Durante años, los Mossos d’Esquadra han estado impasibles ante la corrupción convergente que se ha infiltrado en las instituciones catalanas y su actuación, por ejemplo, en el caso del Palau de la Música es una indecencia policial que sirvió para tapar una parte de los involucrados en la trama mafiosa que habían urdido Fèlix Millet y Jordi Montull. Tampoco se ha investigado ni depurado su policía política, de la cual fui víctima –entre otros muchos catalanes-, según se ha comprobado y documentado.

En vísperas de las pasadas elecciones del Barça, el ex-presidente Josep Maria Bartomeu fue detenido, esposado y encerrado en el calabozo por orden directa del comisario Ferran López, sin ningún mandamiento judicial. Después de las elecciones, Ferran López fue recompensado por Joan Laporta como nuevo jefe de seguridad de club, con una remuneración espléndida. ¿Por qué no se ha investigado esta detención ilegal y esta extralimitación de funciones del comisario, hecho con la descarada intención de favorecer a la candidatura de Joan Laporta?

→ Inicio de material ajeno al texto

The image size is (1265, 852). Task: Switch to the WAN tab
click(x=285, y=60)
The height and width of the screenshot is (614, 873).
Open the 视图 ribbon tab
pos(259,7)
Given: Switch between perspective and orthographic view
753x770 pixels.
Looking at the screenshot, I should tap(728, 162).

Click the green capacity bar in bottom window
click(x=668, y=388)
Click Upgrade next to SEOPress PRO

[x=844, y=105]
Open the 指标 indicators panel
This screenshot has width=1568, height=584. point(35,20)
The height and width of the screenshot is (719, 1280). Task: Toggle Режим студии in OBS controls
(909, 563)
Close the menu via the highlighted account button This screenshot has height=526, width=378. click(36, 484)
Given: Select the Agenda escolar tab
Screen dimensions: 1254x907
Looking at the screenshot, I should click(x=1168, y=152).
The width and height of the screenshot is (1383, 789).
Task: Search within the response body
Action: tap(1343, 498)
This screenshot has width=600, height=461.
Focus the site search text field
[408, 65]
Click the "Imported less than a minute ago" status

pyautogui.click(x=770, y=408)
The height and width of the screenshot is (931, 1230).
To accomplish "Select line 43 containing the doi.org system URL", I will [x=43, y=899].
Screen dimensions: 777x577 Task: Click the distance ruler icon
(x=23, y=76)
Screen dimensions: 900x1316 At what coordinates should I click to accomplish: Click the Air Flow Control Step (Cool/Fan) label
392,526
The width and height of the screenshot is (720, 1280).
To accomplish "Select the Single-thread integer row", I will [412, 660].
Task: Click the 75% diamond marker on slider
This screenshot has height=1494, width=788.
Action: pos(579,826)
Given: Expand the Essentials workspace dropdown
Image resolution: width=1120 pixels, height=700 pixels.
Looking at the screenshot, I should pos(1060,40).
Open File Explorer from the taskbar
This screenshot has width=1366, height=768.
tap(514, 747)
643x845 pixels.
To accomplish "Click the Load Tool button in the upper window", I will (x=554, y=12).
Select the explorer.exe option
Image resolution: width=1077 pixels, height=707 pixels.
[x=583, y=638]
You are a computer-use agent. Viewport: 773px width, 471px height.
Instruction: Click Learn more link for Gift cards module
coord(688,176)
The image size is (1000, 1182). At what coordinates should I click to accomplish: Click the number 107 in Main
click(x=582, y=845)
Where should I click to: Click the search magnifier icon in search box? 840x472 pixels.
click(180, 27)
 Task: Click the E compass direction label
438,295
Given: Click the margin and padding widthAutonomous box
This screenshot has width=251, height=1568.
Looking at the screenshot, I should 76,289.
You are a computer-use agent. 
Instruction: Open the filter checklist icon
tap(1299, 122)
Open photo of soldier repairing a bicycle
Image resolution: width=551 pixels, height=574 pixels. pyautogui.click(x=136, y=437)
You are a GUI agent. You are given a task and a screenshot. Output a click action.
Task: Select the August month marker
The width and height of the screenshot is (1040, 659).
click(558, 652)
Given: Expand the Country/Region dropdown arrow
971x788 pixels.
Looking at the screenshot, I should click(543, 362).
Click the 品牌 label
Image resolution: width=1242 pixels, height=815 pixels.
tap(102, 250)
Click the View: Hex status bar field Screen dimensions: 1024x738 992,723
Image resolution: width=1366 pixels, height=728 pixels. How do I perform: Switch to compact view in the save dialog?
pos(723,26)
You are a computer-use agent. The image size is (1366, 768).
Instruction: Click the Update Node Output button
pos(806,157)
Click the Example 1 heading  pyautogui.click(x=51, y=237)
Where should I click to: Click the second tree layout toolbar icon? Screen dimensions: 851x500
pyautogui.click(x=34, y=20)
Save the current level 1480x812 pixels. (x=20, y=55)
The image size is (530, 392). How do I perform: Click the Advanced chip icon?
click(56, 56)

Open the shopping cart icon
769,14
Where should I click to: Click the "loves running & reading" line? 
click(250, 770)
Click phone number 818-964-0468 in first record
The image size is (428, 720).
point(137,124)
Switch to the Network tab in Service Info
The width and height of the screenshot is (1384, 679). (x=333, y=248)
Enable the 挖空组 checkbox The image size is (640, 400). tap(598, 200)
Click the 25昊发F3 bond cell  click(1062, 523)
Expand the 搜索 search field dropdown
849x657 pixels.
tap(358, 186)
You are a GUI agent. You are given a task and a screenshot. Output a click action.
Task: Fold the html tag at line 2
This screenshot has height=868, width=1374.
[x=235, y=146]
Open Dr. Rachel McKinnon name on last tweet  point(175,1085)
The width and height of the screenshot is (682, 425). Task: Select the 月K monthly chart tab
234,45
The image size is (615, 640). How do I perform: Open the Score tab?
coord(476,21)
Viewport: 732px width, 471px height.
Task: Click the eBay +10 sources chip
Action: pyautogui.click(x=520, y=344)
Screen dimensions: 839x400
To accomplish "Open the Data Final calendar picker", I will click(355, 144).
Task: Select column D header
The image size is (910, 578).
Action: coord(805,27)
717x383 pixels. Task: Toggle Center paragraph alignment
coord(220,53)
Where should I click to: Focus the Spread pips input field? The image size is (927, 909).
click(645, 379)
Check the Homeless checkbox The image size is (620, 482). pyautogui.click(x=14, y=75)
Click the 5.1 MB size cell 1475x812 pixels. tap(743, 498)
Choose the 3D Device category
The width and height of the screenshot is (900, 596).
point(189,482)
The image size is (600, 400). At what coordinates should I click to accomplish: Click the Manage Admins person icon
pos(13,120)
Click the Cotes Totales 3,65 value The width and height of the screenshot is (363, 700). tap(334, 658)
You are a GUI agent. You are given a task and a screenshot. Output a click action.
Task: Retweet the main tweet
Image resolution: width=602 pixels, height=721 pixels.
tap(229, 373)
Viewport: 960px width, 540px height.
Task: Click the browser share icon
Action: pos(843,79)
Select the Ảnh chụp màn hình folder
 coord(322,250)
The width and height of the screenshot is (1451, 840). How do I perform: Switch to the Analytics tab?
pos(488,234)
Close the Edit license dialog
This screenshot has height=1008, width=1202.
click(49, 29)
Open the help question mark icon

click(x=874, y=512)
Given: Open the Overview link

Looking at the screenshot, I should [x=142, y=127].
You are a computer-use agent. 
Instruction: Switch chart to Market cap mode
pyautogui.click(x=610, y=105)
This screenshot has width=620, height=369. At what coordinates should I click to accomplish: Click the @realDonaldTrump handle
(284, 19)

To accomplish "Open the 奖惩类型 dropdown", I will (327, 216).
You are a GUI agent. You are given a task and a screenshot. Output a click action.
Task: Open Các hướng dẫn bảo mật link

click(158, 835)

Para reconstruir Cataluña necesitamos, antes de que nada, una Generalitat honesta y bien administrada. Esta es la tarea prioritaria que tiene que acometer el presidente Pere Aragonès si se quiere ganar la confianza y el respecto de los catalanes. Tiene mucho trabajo por hacer y tiene que saber que, en esta limpieza imprescindible, somos muchos los que estamos dispuestos a ayudarle.